*Work to complete*: For this exercise, write out every entry exactly and leave the pictures out.

*Dataset records*:
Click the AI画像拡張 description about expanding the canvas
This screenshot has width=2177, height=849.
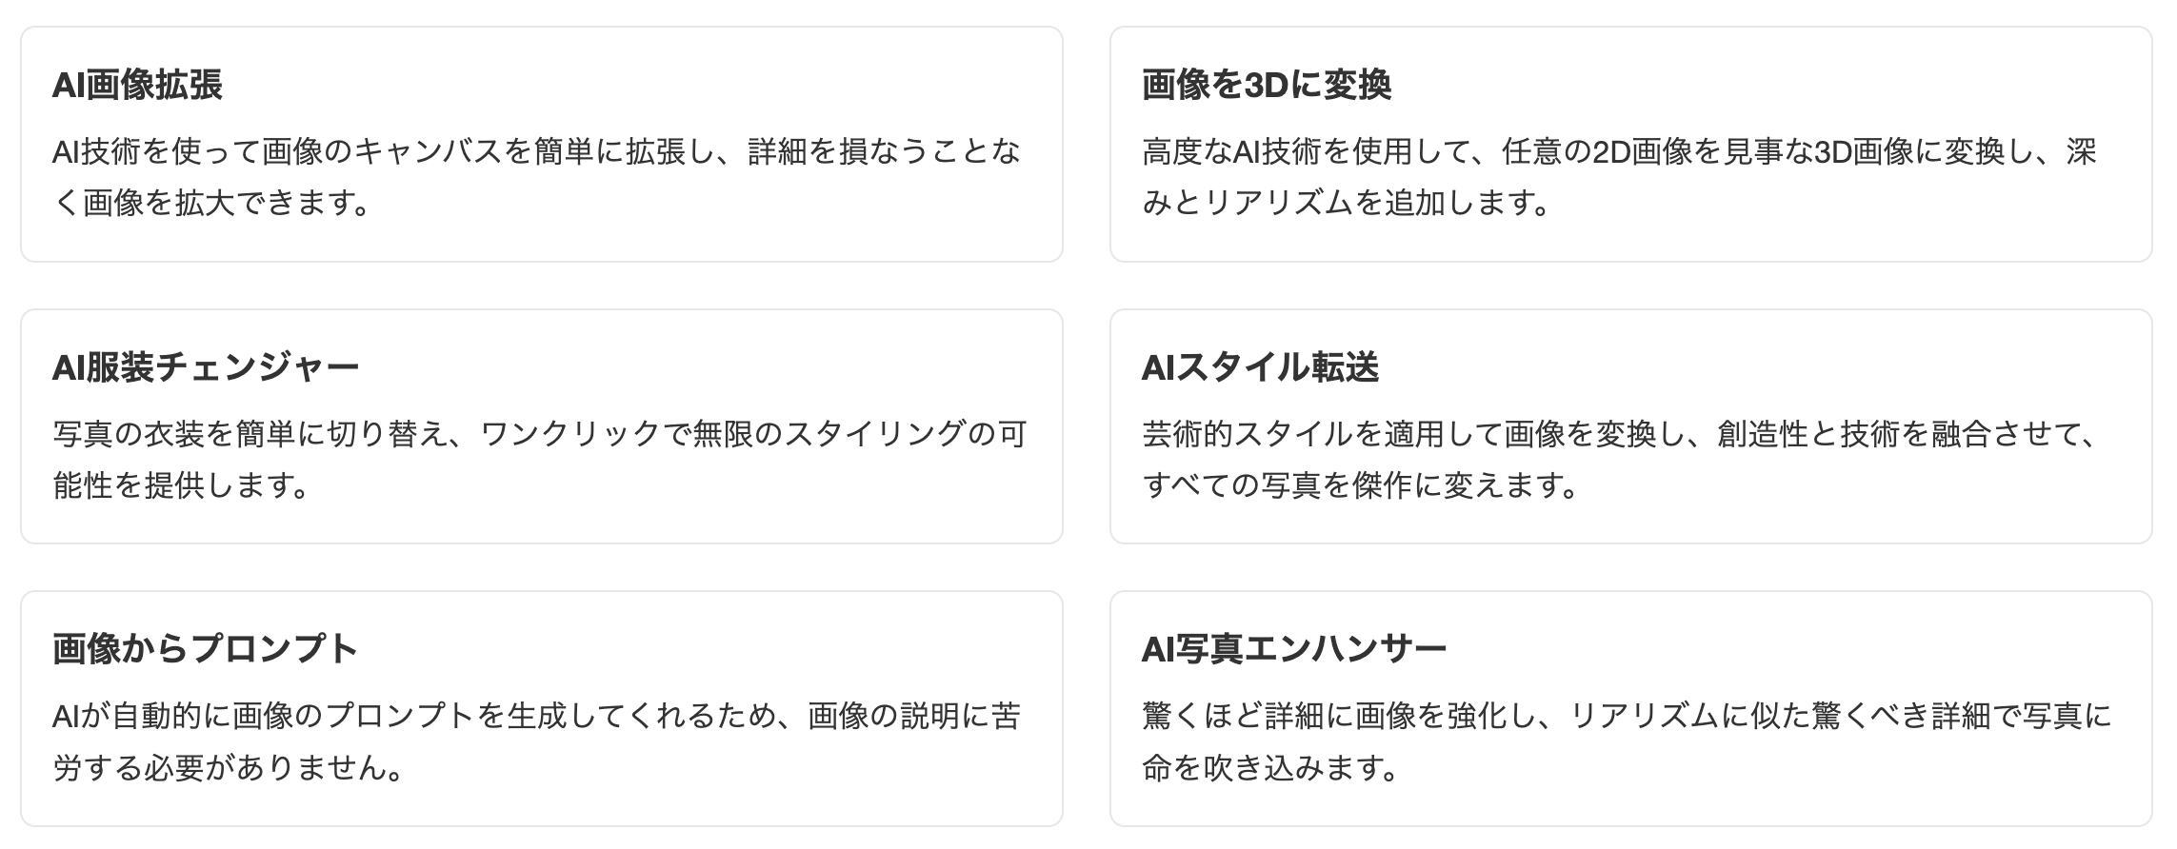537,177
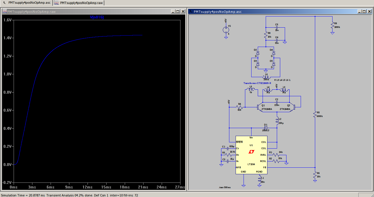Click resistor R5 6000k symbol
Viewport: 374px width, 197px height.
point(315,114)
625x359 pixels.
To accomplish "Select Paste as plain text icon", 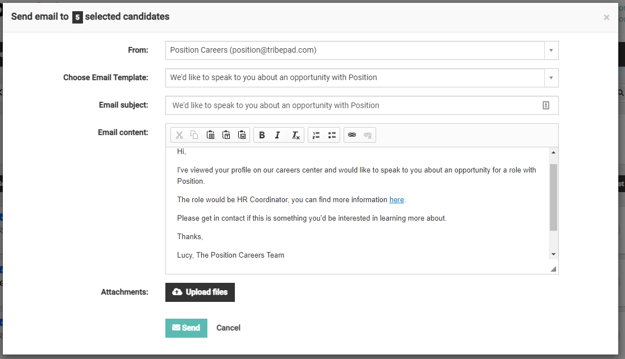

*Answer area*:
Click the AI画像拡張 description about expanding the canvas
This screenshot has width=2177, height=849.
537,177
Click resistor R5 6000k symbol
Viewport: 374px width, 197px height.
point(315,114)
625x359 pixels.
To accomplish "Select Paste as plain text icon", 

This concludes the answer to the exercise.